Source extract -

Expect one shell every few seconds for two hours if you’ve made them mad. And, it’s all automated. The artillerymen just program the fire-control unit with all of the coordinates and press Fire. As the guns are firing, the ground is shaking at their end too and it’s so loud they simply don their hearing protection and attempt to read the newspaper until it’s all over.
It’s no way for civilians to live, although soldiers revel in this environment. If you’re an artilleryman, you just know that you’re pounding the daylights out of the enemy and that their roads will be unusable for at least a week. You know that you have hit your targets to within three feet of accuracy if there are no strong winds that day, and you know that your enemies nerves are completely wrecked. On the receiving end, the soldiers that haven’t been killed simply wait for it to be over so they can get to the ‘good part’ which is the revenge part. So, they don hearing protection and plot even more revenge against the Ukrainian Army.
Ukraine lost control of the eastern parts of their country long ago (in 1990) after the fall of communism. Since then, the local people formed militias of varying quality, but they have been successful in routing the Ukrainian Army and over-running the local military bases and capturing all of the weapons systems and ammunition stored there.
The ethnic Russians who live in this region (called the Donbass region) were once citizens of Russia until 1954 when the Soviet leaders gave the region to Ukraine to administer. All of southern and eastern Ukraine was once a part of Imperial Russia during the time of Catherine the Great and the vast majority of people in the Donbass have much more in common with and are in contact with Russian family in Moscow and other Russian cities, than with Ukraine.
During the Cold War, they all got along fine as they were ‘comrades in arms’ against the machinations of the decadent and bourgeoisie West. Now, having nothing in common with their Ukrainian counterparts (except artillery shells) they wish to rejoin Russia. Who wouldn’t?
The fact that the Ukrainian Army has been fighting them since 1990 has only intensified their desire to rejoin Russia. Although they would much rather do so on “their” terms — which is why they fight for the right, instead of asking Russia to come in and do it for them. (“We are independent! Only now, do we wish to join with you, Father Russia.”)
The Western response
The West was wrong to make it an issue. Under scrutiny, it’s a completely non-defensible position if you are considering the concerns of civilian families. There’s no doubt at all that ethnic Russian families will fare better under Russian administration — than under Ukrainian administration. And that is before factoring-in the ‘bad blood’ that exists between the people of the Donbass and the Ukrainian capital of Kiev, were the disputed regions to ever return to Ukrainian administration.

Available data -

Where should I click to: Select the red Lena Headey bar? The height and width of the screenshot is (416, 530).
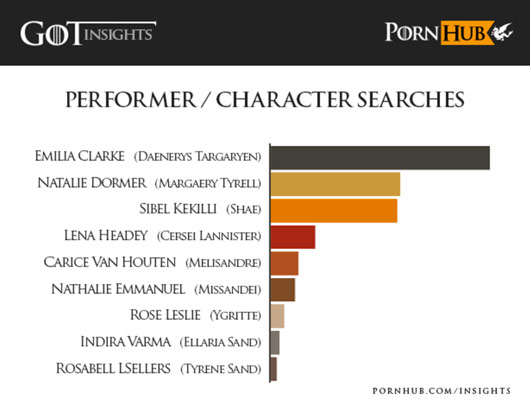(x=293, y=237)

Tasks to perform -
1. Print a stretch of the Donbass passage exactly, beginning at the words "The ethnic Russians" and stopping after "than with Ukraine.".
2. Proceed with the Donbass passage from the point where it stops.

Outputs -
1.
The ethnic Russians who live in this region (called the Donbass region) were once citizens of Russia until 1954 when the Soviet leaders gave the region to Ukraine to administer. All of southern and eastern Ukraine was once a part of Imperial Russia during the time of Catherine the Great and the vast majority of people in the Donbass have much more in common with and are in contact with Russian family in Moscow and other Russian cities, than with Ukraine.

2.
But the Western response showed the Russians how fearfully they regarded any threat of Russian expansion into Europe.
Not that Ukraine is a part of Europe, it’s also not part of the EU, or the EC, nor of NATO. Ukraine is a former Soviet Union satellite state, located in what was once called “Novorossiya” — the czarist-era name for Ukraine’s ethnic Russian population in the eastern and southern parts of the country.
The term Novorossiya dates to the late 18th century, when Catherine the Great won lands near the Black Sea after a series of wars with the Ottomans and created a governate known as “New Russia” to rule much of the newly conquered region.
Today, pro-Russian rebels have adopted the name for their movement and revived the czarist governorate flag as one of their emblems. The symbolic choice highlights the historical and cultural links of the Donetsk and Luhansk regions to neighboring Russia, implicitly calling into question their place in an independent Ukraine.
“The region that we’re talking about was once called Novorossiya,” Mr. Putin said when he first mentioned the term in April. “Lugansk, Donetsk, Kherson and Odessa weren’t included as part of Ukraine. They were given to it by the Soviet government.” — The Wall Street Journal
Other than aid as requested by Kiev and a hawk-like watch on civil rights, the West should stay out of the Donbass region. It is a fight between former Soviets, Ukrainian nationalists, present-day Russians and former Russians — many of whom want to become full Russian citizens again.
The Baltic Countries
On the other hand, the former Soviet Union ceded all of the eastern European republics to the West at the end of the Cold War. There is no doubt at all that the people in those countries are faring much better now, than during Soviet times. Which gives the West huge credibility in any contest with the Russians over the Baltics.
And for as long as that continues, the West has the right and yes, the duty, to defend those former Soviet states with all means at their disposal. The USSR ceded those nations to Europe, and since then the Russian Federation has not contested it, making it a precedent observed by both the USSR and later Russia, that the eastern European nations belong in the Western sphere of influence.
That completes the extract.